Bovendien kunnen artsen niet-coeliakie-tarwegevoeligheid fysiek onderscheiden van coeliakie op basis van welk deel van de darm is beschadigd, voegde hij eraan toe. De markers in niet-coeliakie-tarwegevoeligheid duiden op schade aan het zeer lange middelste deel van de dunne darm, terwijl coeliakie typisch het bovenste deel van de dunne darm aantast.
Dergelijke tests zouden worden toegejuicht door gastro-enterologen, zei Tennyson.

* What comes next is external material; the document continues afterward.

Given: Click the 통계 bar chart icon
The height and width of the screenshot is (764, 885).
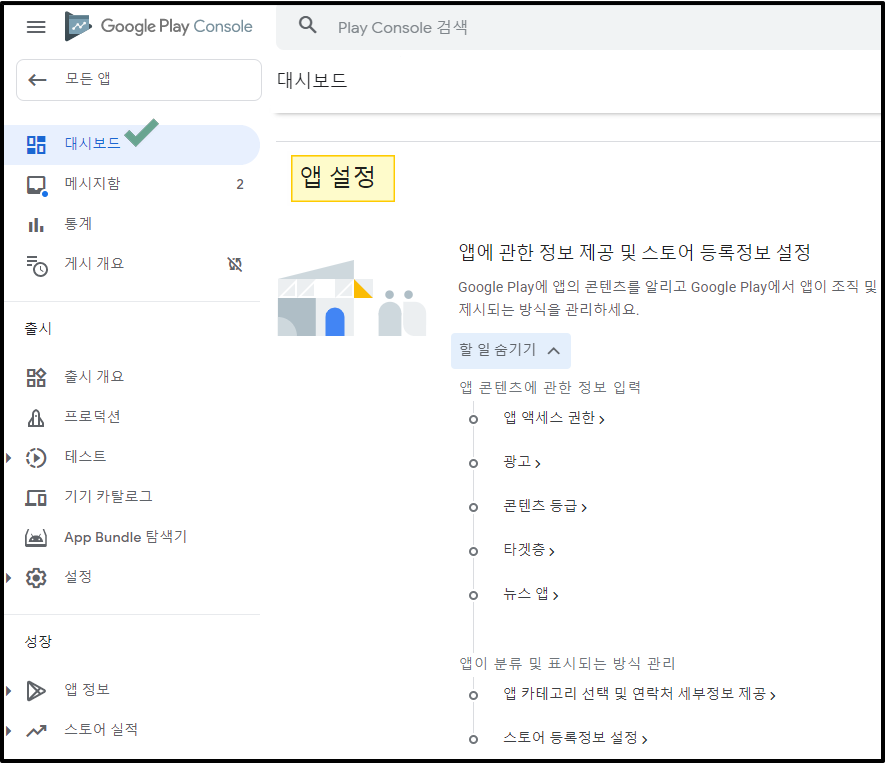Looking at the screenshot, I should 36,224.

"Er zijn geen biomarkers beschikbaar om niet-coeliakie-glutengevoeligheid te diagnosticeren en dit heeft het voor artsen moeilijk gemaakt om patiënten die niet-coeliakie-glutengevoeligheid melden nauwkeurig te diagnosticeren en te controleren," zei ze.
In toekomstige studies zijn Alaedini en zijn team van plan om te onderzoeken wat verantwoordelijk is voor het veroorzaken van de darmverzwakking die ze hebben gevonden, en om een vollediger overzicht te krijgen van de immuunrespons die optreedt bij niet-coeliakie-tarwegevoeligheid.